Purpose: This study aimed to identify the common pathways and hub genes related to oxidative stress (OS) and autophagy of both annulus fibrosus (AF) and nucleus pulposus (NP) in intervertebral disc degeneration (IDD) based on the data obtained from the Gene Expression Omnibus (GEO) database.

Methods: The Gene expression data for human intervertebral discs was obtained from the GEO database, including the AF and NP of both non-degenerated disc and degenerated disc. The differentially expressed genes (DEGs) were identified using the limma package in R language. DEGs related to OS and autophagy were obtained using Gene Ontology (GO) database. Analyses of the GO, signaling pathways, protein-protein interaction (PPI) networks, and hub genes were performed using AnnotationDbi package, DAVID, GSEA, STRING database, and Cytoscape software, respectively. Finally, the online tool of NetworkAnalyst and the Drug Signatures database (DSigDB) were used to screen for transcriptional factors and potential drugs of the hub genes.

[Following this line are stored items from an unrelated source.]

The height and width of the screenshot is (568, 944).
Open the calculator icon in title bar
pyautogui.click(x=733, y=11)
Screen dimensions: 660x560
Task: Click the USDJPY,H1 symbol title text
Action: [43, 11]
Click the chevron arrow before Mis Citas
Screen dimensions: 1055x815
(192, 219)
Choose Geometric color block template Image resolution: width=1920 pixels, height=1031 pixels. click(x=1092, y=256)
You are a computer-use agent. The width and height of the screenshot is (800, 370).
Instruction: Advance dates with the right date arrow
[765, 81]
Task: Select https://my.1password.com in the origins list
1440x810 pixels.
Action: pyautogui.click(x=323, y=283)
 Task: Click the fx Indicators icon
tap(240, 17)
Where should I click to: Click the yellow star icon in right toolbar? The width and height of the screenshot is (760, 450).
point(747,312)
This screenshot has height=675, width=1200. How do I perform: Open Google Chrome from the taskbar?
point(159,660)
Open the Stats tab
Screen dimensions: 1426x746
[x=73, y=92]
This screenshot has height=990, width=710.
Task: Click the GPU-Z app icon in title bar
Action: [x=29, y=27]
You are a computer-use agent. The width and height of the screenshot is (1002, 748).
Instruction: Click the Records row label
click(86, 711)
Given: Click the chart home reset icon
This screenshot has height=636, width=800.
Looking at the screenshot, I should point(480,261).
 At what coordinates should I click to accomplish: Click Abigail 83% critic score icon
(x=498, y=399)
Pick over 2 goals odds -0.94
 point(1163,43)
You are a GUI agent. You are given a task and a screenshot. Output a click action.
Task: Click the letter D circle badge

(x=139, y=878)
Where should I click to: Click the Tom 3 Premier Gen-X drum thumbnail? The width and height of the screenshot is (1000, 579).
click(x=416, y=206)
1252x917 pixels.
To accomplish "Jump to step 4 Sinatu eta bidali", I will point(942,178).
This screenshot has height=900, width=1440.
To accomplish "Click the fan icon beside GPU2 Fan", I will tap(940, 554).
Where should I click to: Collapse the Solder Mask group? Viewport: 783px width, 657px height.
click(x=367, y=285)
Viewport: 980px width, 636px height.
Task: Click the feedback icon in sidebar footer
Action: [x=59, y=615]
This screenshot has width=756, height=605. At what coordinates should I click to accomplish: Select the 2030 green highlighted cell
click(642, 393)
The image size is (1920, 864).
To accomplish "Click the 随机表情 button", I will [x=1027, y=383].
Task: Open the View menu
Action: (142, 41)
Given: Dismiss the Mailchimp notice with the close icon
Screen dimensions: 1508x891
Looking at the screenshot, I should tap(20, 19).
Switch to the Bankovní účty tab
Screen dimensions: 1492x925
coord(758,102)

Results: There were 908 genes associated with OS and autophagy found. A total of 52 DEGs were identified, included five upregulated and 47 downregulated genes. These DEGs were mainly involved in mTOR signaling pathway and the NOD-like receptor signaling pathway. The top 10 hub genes were CAT, GAPDH, PRDX1, PRDX4, TLR4, GPX7, GPX8, MSRA, RPTOR, GABARAPL1. Besides, FOXC1, PPARG, RUNX2, JUN, and YY1 were identified as the key regulatory factors of hub genes. L-cysteine, oleanolic acid, and berberine were potential therapeutic agents for the treatment of IDD.

Conclusions: Common hub genes, signaling pathways, transcription factors, and potential drugs associated with OS and autophagy were identified, which provides significant basis for further mechanism research and drug screening of IDD.